» What you need to do
In the records below, find the line containing "Task: Click the copy icon in the popup" and transcribe it and every line after it exactly; leave the pictures out.

Collected data:
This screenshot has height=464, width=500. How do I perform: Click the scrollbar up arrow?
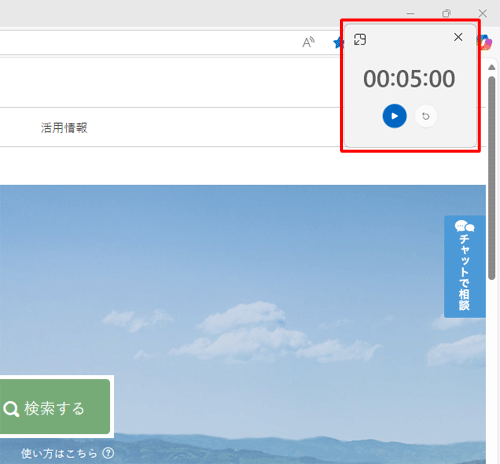click(492, 67)
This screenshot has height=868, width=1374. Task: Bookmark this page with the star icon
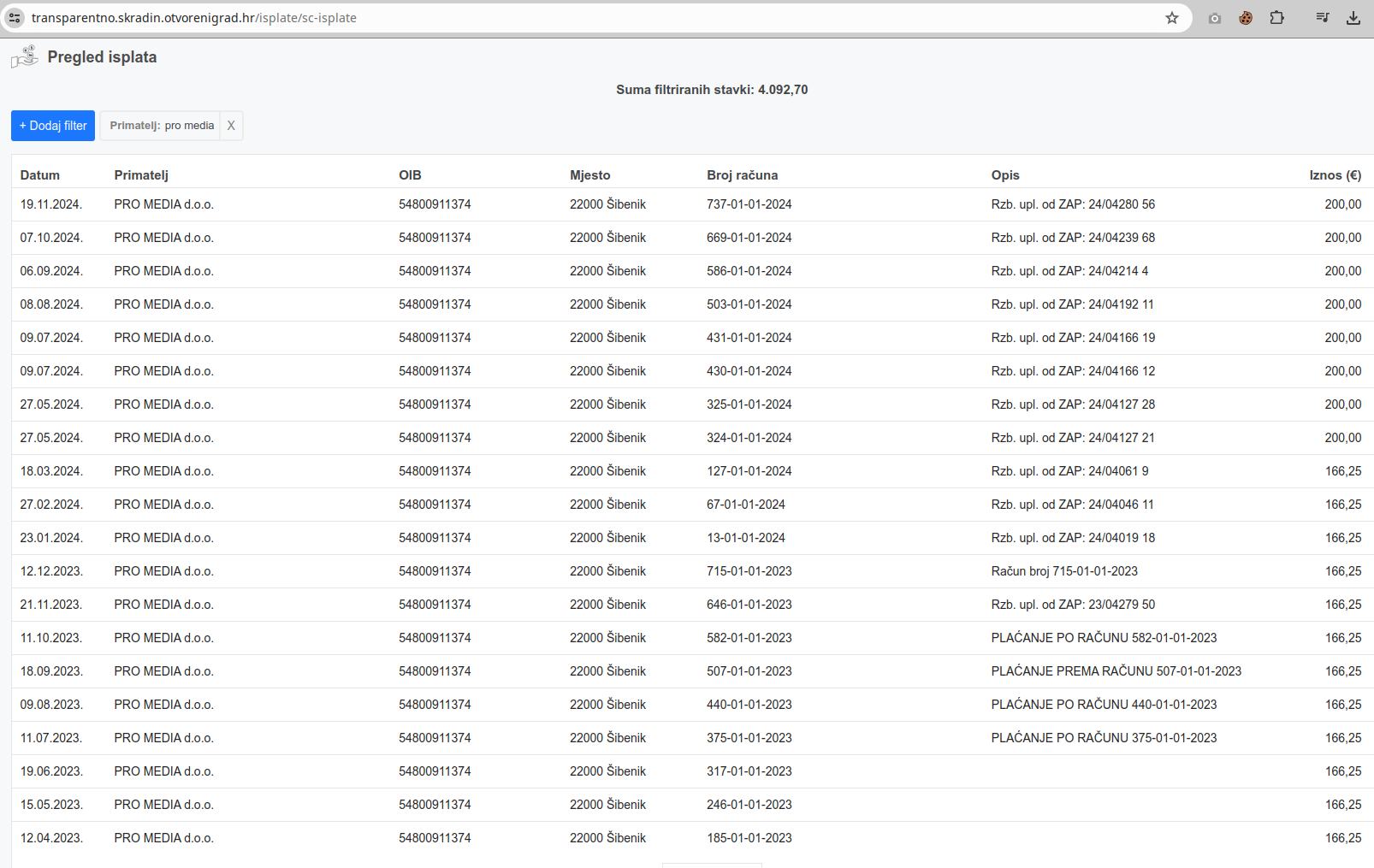point(1171,17)
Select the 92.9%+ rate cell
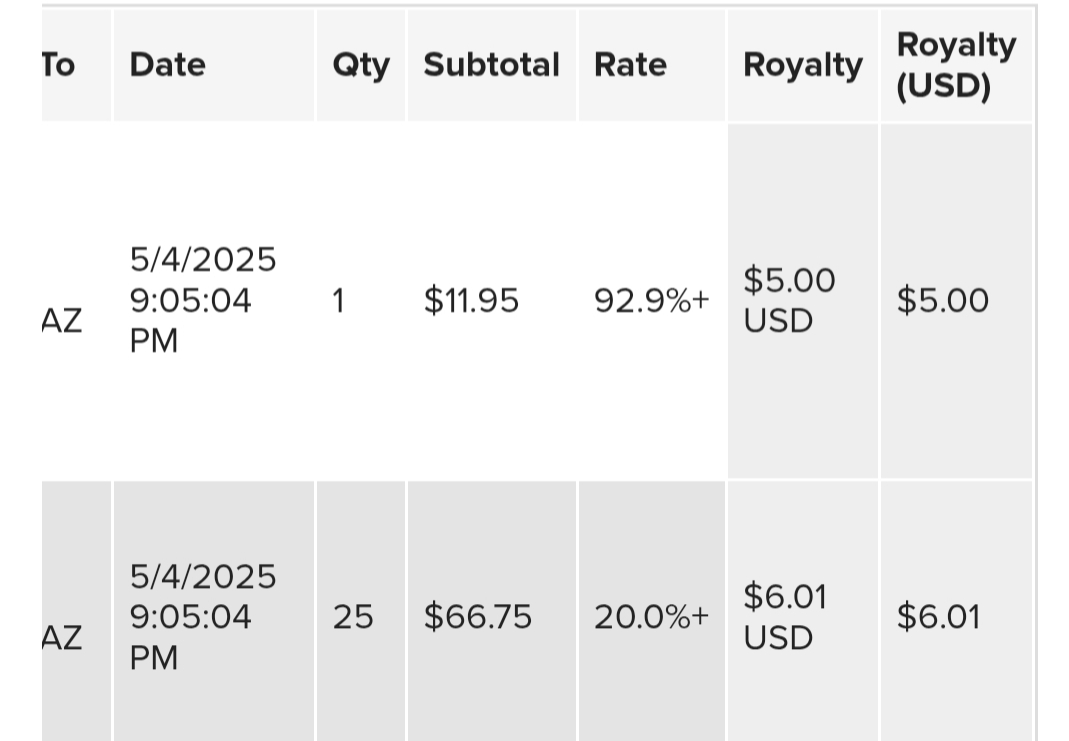1069x741 pixels. coord(652,301)
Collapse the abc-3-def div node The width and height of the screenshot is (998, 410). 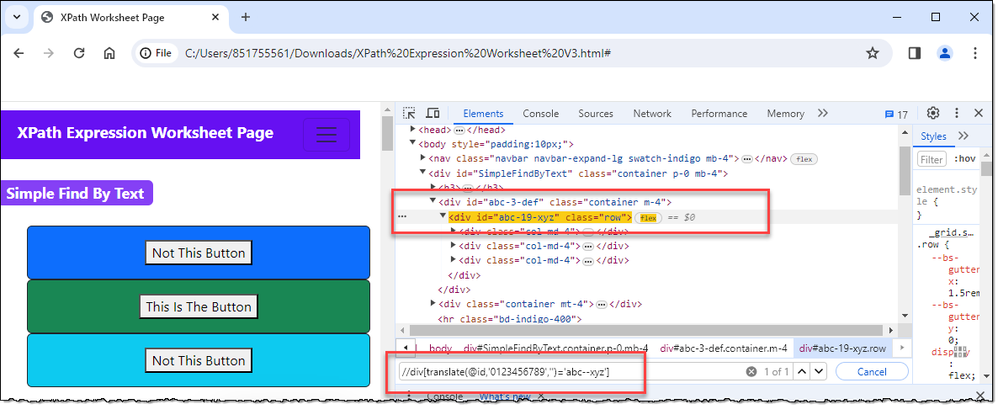434,202
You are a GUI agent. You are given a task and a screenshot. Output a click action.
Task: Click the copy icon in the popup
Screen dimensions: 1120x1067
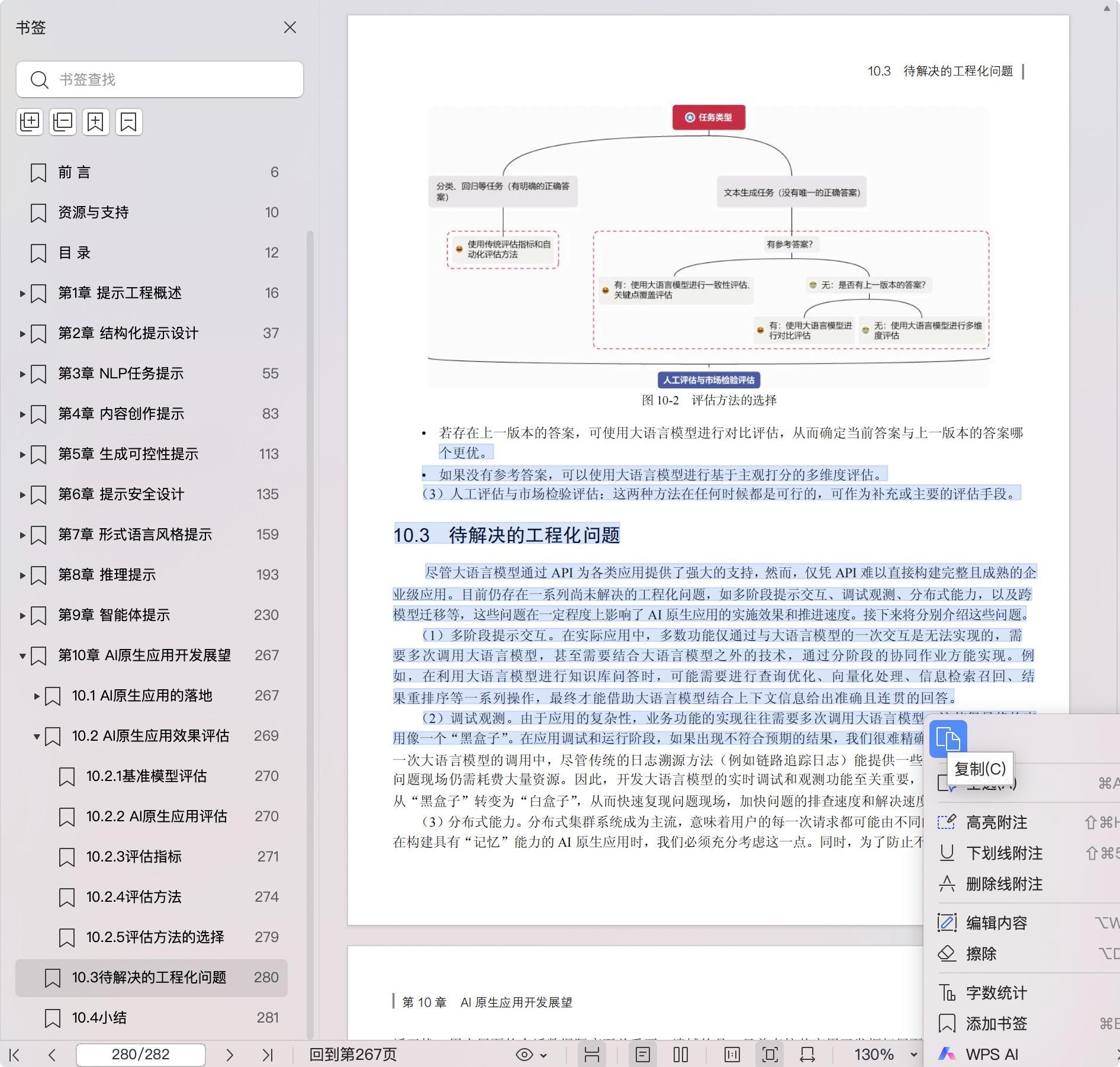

» Answer box
Task: Click the copy icon in the popup
Screen dimensions: 1120x1067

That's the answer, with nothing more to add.